*Task to carry out:* Beneath this instruction is a block of data; output from it exactly the lines that run from the one containing "At what coordinates should I click to accomplish: Expand" through the one containing "Task: Tap the cellular signal bars", inclusive.

(Collection entries)
═══

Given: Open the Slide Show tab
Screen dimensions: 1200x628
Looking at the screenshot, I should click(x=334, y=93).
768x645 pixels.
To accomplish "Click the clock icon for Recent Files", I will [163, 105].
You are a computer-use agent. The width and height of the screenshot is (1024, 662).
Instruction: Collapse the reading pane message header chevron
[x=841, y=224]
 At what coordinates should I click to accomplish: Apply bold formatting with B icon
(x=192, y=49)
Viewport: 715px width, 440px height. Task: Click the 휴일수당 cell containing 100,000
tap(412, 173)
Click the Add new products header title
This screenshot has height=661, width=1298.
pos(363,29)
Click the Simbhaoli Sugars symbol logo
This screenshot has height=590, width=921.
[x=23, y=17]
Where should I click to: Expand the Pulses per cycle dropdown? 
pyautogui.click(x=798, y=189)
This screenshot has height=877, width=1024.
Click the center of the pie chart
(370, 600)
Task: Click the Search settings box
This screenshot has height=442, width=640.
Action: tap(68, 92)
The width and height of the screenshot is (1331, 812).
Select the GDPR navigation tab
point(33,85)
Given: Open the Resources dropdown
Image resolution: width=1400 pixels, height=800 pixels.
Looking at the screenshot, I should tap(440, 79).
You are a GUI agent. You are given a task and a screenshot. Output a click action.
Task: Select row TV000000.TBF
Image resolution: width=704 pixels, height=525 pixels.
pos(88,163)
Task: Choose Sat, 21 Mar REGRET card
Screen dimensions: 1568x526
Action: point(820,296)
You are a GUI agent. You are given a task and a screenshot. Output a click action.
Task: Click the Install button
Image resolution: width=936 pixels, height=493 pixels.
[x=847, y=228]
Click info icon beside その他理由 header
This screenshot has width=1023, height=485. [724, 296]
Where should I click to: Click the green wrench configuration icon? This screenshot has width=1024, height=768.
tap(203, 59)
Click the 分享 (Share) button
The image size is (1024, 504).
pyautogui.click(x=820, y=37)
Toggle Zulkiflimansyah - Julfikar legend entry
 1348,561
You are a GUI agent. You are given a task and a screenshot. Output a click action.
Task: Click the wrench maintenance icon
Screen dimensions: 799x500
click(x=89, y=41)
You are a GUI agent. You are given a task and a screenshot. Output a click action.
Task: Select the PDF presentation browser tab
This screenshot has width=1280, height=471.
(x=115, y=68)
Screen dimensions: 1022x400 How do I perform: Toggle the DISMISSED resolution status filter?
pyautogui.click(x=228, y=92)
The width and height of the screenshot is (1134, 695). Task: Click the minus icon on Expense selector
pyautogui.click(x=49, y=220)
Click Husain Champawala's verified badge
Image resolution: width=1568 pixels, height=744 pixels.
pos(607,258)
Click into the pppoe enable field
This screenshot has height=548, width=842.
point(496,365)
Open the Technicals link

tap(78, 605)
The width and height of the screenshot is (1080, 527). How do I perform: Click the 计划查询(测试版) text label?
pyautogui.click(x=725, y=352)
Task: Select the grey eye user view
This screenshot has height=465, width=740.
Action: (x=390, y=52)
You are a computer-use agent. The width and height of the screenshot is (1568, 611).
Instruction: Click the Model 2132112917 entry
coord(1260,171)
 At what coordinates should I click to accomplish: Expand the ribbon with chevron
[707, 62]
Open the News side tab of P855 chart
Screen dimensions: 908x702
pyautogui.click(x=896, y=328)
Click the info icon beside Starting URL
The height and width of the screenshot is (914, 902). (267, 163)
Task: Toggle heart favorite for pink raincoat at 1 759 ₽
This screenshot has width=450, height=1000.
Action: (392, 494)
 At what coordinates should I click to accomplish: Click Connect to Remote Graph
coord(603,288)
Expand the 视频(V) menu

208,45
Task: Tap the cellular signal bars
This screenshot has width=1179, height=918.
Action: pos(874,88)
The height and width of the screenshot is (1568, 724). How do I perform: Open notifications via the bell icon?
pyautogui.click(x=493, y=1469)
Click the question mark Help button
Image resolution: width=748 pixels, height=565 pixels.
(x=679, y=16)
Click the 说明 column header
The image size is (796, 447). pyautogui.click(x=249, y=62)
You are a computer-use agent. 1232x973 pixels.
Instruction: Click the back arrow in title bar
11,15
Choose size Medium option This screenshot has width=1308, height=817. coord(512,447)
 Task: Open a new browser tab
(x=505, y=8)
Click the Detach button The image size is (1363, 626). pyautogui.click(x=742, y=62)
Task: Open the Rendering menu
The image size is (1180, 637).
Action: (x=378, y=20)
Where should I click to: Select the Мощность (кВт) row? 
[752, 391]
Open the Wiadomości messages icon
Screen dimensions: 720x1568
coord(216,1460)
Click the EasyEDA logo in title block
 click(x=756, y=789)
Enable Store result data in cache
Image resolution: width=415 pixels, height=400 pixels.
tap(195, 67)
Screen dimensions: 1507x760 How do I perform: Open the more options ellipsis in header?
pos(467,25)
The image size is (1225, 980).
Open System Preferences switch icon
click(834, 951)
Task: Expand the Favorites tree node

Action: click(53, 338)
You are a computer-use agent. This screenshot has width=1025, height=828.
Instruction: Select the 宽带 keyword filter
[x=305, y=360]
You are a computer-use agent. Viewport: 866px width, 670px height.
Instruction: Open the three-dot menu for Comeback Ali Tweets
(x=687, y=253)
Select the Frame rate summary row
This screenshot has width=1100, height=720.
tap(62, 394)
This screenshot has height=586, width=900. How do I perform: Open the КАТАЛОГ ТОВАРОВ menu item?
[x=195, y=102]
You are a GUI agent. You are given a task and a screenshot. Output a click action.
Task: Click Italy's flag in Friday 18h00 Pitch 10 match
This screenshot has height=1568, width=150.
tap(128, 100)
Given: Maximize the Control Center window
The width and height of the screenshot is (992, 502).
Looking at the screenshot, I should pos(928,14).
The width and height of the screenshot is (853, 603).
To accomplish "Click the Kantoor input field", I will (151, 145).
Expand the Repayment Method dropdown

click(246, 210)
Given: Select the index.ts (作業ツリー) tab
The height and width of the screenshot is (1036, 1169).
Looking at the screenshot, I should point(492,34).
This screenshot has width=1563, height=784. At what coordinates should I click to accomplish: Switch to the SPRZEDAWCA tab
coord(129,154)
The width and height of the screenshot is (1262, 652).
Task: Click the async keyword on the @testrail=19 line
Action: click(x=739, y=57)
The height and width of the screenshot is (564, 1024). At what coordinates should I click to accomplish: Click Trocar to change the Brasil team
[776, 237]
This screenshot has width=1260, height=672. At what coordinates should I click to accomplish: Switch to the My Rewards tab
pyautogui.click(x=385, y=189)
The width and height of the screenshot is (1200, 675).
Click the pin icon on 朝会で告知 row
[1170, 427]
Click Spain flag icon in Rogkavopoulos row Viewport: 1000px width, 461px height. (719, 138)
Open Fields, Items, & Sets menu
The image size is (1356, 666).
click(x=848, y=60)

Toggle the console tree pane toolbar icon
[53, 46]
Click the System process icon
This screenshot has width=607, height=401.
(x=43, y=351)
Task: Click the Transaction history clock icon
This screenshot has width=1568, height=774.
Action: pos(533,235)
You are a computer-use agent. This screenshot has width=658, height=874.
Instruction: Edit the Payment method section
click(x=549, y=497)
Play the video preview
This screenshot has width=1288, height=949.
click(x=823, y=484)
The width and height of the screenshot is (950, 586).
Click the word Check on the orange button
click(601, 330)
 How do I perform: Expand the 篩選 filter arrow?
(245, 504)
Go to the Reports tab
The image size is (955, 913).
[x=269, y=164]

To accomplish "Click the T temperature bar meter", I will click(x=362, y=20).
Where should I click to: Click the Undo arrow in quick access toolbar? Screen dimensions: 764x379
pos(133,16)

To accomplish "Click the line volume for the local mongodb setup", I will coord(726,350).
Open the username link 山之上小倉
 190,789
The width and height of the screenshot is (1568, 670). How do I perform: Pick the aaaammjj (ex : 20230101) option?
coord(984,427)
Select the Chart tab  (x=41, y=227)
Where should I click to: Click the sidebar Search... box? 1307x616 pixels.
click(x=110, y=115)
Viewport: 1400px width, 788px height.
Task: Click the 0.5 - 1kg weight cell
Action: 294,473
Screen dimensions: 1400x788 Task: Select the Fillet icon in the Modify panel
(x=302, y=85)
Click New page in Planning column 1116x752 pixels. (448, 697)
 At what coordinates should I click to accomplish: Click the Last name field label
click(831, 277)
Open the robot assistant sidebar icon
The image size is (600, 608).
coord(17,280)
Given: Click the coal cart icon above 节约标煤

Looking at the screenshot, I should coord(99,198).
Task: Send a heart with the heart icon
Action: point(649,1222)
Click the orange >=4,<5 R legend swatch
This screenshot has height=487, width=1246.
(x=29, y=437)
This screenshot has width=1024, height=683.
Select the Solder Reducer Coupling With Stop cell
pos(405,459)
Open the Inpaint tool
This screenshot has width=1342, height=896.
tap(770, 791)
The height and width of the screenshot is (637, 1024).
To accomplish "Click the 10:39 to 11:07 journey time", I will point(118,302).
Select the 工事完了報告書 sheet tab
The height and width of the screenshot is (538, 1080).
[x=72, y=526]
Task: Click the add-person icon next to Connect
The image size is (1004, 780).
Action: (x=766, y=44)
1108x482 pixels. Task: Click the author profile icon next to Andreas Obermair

═══

*Solution to the problem:*
 At what coordinates should I click to accomplish: Expand the ribbon with chevron
[707, 62]
Open the News side tab of P855 chart
Screen dimensions: 908x702
pyautogui.click(x=896, y=328)
Click the info icon beside Starting URL
The height and width of the screenshot is (914, 902). (267, 163)
Task: Toggle heart favorite for pink raincoat at 1 759 ₽
This screenshot has width=450, height=1000.
Action: (392, 494)
 At what coordinates should I click to accomplish: Click Connect to Remote Graph
coord(603,288)
Expand the 视频(V) menu

208,45
Task: Tap the cellular signal bars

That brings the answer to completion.